Document Type

Article

Publication Date

1-1-2018

Publication Title

Frontiers in Psychiatry

Department

Geisel School of Medicine

Abstract

Neuromodulation-based interventions continue to be evaluated across an array of appetitive disorders but broader implementation of these approaches remains limited due to variable treatment outcomes. We hypothesize that individual variation in treatment outcomes may be linked to differences in the networks underlying these disorders. Here, Sprague-Dawley rats received deep brain stimulation separately within each nucleus accumbens (NAc) sub-region (core and shell) using a within-animal crossover design in a rat model of binge eating. Significant reductions in binge size were observed with stimulation of either target but with significant variation in effectiveness across individuals. When features of local field potentials (LFPs) recorded from the NAc were used as predictors of the pre-defined stimulation outcomes (response or non-response) from each rat using a machine-learning approach (lasso), stimulation outcomes could be predicted with greater accuracy than expected by chance (effect sizes: core = 1.13, shell = 1.05).
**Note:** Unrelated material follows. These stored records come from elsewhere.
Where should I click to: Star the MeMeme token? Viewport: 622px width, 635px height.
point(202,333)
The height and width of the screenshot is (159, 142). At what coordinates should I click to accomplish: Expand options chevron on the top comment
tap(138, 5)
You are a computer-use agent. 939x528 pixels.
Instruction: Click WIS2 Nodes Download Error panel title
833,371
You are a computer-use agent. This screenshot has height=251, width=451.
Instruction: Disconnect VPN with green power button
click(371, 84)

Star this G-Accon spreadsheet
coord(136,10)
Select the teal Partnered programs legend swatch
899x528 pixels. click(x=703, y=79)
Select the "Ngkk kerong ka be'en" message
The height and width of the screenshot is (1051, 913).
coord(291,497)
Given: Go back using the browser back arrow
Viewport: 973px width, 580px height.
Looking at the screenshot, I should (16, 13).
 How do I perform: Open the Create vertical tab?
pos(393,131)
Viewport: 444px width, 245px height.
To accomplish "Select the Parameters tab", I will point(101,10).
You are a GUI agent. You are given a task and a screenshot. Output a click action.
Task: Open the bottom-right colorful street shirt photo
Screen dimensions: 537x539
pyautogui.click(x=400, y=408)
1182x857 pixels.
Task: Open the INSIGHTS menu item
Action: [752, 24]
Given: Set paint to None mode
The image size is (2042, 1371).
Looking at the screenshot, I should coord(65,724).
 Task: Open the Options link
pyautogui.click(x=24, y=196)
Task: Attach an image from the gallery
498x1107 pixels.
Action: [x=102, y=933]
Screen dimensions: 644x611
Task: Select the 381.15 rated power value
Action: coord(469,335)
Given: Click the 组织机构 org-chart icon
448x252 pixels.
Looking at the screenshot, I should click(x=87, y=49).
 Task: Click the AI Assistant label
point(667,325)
Further, these LFP features could be used to identify the best stimulation target for each animal (core vs. shell) with an effect size = 0.96. These data suggest that individual differences in underlying network activity may contribute to the variable outcomes of circuit based interventions and that measures of network activity have the potential to individually guide the selection of an optimal stimulation target and improve overall treatment response rates.

DOI

doi.org/10.1101/241794

Original Citation

Doucette WT, Dwiel L, Boyce JE, Simon AA, Khokhar JY, Green AI. Machine Learning Based Classification of Deep Brain Stimulation Outcomes in a Rat Model of Binge Eating Using Ventral Striatal Oscillations. Front Psychiatry. 2018 Aug 3;9:336. doi: 10.3389/fpsyt.2018.00336. PMID: 30123143; PMCID: PMC6085408.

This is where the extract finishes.